Why? Because The Vision is how you make sure you understand and internalize your game’s goals. If you do the Game First thing, the goals are already internal. Writing it out is just about refining and clarifying. But a Group First approach means the goals aren’t internal. They’re a hodgepodge. And you need a good way to lock them into your own brain.

And remember what I told you last time: Group First doesn’t mean Group Owned. True Campaign Managers know communism never works. Especially not at the game table. They can invite the players to help spell out their game’s parameters, but the Campaign Manager must take ownership of and accept full responsibility for actually running the game.

But Before Opening the Box

Thinking Isn’t Doing Anything

If you’re like me — and you’re not; I’m brilliant and I’m way better looking than you — if you’re like me, you often emerge from long showers or road trips convinced you’ve got full and complete plans in your head. This means you assume that the last half hour of intense thought means you’ve got a complete, fully realized, perfect Campaign Vision. Done and done. Why bother writing it down? Let alone rereading it, redpenning it, and rewriting it?

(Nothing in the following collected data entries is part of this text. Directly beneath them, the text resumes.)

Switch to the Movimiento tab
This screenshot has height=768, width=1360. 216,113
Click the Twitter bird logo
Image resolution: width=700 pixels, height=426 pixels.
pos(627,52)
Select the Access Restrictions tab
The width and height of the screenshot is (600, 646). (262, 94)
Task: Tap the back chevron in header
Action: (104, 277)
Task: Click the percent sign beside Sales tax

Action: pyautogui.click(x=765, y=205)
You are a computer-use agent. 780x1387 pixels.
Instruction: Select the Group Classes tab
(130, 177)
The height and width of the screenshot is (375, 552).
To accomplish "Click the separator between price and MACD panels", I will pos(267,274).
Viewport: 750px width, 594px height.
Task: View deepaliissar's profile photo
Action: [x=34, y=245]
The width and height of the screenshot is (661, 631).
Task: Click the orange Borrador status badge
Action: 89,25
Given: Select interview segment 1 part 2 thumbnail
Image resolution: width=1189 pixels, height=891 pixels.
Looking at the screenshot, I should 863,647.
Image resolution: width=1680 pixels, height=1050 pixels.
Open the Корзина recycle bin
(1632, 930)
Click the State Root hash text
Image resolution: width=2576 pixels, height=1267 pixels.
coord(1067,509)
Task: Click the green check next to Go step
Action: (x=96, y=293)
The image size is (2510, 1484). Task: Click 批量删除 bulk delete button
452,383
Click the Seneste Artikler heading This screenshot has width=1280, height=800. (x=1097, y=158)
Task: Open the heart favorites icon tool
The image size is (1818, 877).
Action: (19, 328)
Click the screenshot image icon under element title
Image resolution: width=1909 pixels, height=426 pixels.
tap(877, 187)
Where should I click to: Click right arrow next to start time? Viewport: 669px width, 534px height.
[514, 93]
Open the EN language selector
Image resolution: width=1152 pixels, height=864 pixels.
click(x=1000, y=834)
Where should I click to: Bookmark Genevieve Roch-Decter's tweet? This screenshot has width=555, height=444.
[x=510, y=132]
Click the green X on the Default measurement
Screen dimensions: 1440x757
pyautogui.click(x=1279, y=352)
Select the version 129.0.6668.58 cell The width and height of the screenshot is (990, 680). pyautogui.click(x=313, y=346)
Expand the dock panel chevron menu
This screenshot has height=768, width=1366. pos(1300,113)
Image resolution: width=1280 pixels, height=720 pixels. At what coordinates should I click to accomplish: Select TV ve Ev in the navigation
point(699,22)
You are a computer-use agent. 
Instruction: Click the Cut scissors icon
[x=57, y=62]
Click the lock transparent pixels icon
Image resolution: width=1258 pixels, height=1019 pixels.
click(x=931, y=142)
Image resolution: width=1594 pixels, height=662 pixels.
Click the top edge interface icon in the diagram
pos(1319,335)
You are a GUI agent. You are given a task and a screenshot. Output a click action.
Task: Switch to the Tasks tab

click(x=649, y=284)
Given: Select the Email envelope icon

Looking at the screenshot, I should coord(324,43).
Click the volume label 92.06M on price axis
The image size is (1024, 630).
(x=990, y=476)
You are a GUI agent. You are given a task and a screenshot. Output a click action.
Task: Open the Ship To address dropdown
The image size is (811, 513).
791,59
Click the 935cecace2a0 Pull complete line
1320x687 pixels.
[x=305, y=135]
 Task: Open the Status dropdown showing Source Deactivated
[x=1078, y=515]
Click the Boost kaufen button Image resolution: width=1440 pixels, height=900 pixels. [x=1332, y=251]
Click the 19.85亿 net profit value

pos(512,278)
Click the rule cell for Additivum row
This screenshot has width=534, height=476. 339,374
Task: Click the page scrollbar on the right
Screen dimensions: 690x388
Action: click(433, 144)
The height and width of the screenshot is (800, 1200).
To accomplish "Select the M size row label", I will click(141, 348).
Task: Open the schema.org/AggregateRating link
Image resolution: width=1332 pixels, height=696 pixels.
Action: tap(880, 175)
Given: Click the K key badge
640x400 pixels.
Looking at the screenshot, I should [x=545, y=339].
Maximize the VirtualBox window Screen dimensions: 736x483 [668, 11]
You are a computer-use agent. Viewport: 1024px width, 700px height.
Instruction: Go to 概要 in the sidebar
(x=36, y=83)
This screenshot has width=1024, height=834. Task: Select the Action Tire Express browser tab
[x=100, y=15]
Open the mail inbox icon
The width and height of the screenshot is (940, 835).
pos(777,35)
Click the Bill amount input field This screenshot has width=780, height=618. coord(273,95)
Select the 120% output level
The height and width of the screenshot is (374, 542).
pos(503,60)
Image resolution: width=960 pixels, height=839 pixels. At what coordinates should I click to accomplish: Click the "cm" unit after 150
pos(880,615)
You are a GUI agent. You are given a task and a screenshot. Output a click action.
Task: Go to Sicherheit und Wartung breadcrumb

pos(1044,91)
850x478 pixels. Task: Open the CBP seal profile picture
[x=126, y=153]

Why? Because you’re lying to yourself. Just like I do. The shit that comes out of your head isn’t gold, it’s ore. It’s valuable, sure, but it’s unrefined and it’s loaded with impurities and there’s way more dross in there than it seems. Thinking isn’t planning, it’s idea generation. Ideas must be refined into useful forms. And that cannot be done in your head. Writing shit down is how you melt down your ideas, separate the crap, and beat your ideas into actual, useful shapes.

And don’t bother commenting. You are not special. You are not different. You are not gifted with a mind that can generate perfect, fully-formed ideas that always work with no refinement. Bullshit yourself if you must, but don’t share it around.

By the time you sit to write your Vision, your mind is probably already a swirling miasma of scintillating thoughts and turgid ideas. And if you’ve spent any time talking to your players — either in a casual, “You know, I’d kinda like to run a game” way or in an official “I call this Session Zero Breakout Meeting to order” way — you’ve also got some idea of what your players want. Or at least what they’re most likely to invest in. Hell, if you’ve ever run one, single game for any of your players, you should have some idea of what some of them will respond best to.

And if you don’t have so much as a dust devil swirling in your skull, maybe a road trip or a long shower or a stare at your game shelf is in order. Even if it’s only to get the tiniest seed of an idea. Not that you need one. You can develop a Campaign Vision without even a seed. It’s amazing what happens when you just start writing.

My increasingly unfocused, rambling point is that, by the time you sit down to write your Campaign Vision, there’s probably some shit in your head you know you’ve got to get in there. Or else to write a firm, hard “No” around. And that’s good. It definitely helps to have some fences to build and seeds to plant.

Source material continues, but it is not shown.